Every minute counts during an ischemic stroke, a devastating event caused by a blood clot blocking vital oxygen flow to the brain. The faster doctors can remove the blockage and restore blood flow, the greater the chance of preserving brain cells and improving patient recovery. Tragically, data highlights the urgency: for every minute during a stroke, an estimated 1.9 million neurons and 14 billion synapses are destroyed.
Current methods for removing these dangerous clots, known as thrombectomy procedures, are only successful on the first attempt about half the time and fail entirely in roughly 15% of cases. A major challenge is that existing tools often rely on deforming or rupturing the clot to extract it. This can inadvertently break the tough, thread-like fibrin proteins that bind the clot, causing fragments to break off and lodge elsewhere in the circulatory system, making treatment even more difficult.
However, groundbreaking research from Stanford University is set to change this. Scientists at Stanford Engineering have developed a novel device called the milli-spinner thrombectomy, a potential game-changer for treating blood clots in conditions like stroke, heart attacks, and pulmonary embolisms.
Published in the journal Nature, the research demonstrates through advanced flow models and animal studies that the milli-spinner offers a significantly faster, simpler, and more complete way to tackle clots compared to existing technologies.
A Novel Approach to Clot Removal
Unlike conventional tools that pull or fragment clots, the milli-spinner utilizes a unique mechanical action to safely shrink and remove them. Delivered via a catheter inserted into the artery, the device is a long, hollow tube designed to rotate rapidly near the clot. It features specialized fins and slits that create localized suction.
This innovative design applies two primary forces – compression and shear – directly to the blood clot. Think of how you might compact a loose ball of tangled thread or hair: pressing it between your palms (compression) while moving your hands in a circular motion (shear) rolls the fibers into a smaller, denser ball without breaking the individual threads.
The milli-spinner works similarly on the fibrin network within a blood clot.
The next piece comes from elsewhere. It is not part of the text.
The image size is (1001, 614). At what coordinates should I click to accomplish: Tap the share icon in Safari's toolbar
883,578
The suction pulls the clot against the end of the tube, while the rapid spinning generates the shear force. This action effectively rolls and compacts the fibrin tangles into a significantly smaller, dense ball.
“What’s unique about the milli-spinner is that it applies compression and shear forces to shrink the entire clot, dramatically reducing the volume without causing rupture,” explains Renee Zhao, a Stanford assistant professor of mechanical engineering and senior author on the paper.
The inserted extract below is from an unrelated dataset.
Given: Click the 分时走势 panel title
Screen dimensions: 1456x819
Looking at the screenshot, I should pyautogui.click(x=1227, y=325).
This process is incredibly effective, capable of shrinking a clot to just 5% of its original volume. A critical benefit is that it shakes free the trapped red blood cells, allowing them to flow freely, while the compacted fibrin ball is safely drawn into the milli-spinner’s hollow tube and removed from the body. Because the fibrin network remains largely intact, the risk of dangerous fragmentation is dramatically reduced.
Remarkable Improvements in Efficacy
The impact of this new technique on treatment success rates is profound.
“For most cases, we’re more than doubling the efficacy of current technology,” says Jeremy Heit, chief of Neuroimaging and Neurointervention at Stanford and an associate professor of radiology, who co-authored the study. “And for the toughest clots – which we’re only removing about 11% of the time with current devices – we’re getting the artery open on the first try 90% of the time.”
This nearly tenfold increase in first-attempt success for difficult-to-treat clots represents a major step forward. “It’s unbelievable. This is a sea-change technology that will drastically improve our ability to help people,” Heit adds.
The milli-spinner’s ability to treat a wide range of clot compositions and sizes, including those tough, fibrin-rich clots previously considered nearly impossible to remove, highlights its versatility and power.
Unexpected Origins and Future Potential
Interestingly, the milli-spinner’s design evolved from Zhao’s earlier work on tiny, origami-based millirobots intended for tasks like drug delivery. The spinning structure with fins and slits was initially conceived as a propulsion system. When researchers noticed it also generated localized suction, they explored its potential for blood clot removal. Early tests produced a “striking clot color change… along with a dramatic reduction in volume,” which Zhao described as feeling “like magic.” This unexpected observation spurred extensive research and design optimization.
While the initial focus is on stroke and other blood clot-related diseases like heart attacks and pulmonary embolisms, the milli-spinner’s unique mechanism has broader potential. Researchers are already exploring using its localized suction capability to capture and remove kidney stone fragments and investigating other biomedical and even non-medical applications. The team is also developing an untethered version that could potentially navigate blood vessels autonomously.
Driven by the potential to save lives and improve outcomes for patients, Zhao, Heit, and their colleagues are working rapidly to bring the milli-spinner thrombectomy to clinical use. A new company has been formed to license the technology from Stanford and accelerate its development, with clinical trials planned for the near future.
As Zhao emphasizes, “What makes this technology truly exciting is its unique mechanism to actively reshape and compact clots, rather than just extracting them. We’re working to bring this into clinical settings, where it could significantly boost the success rate of thrombectomy procedures and save patients’ lives.” This innovative approach represents a significant leap forward in the fight against devastating clot-related conditions.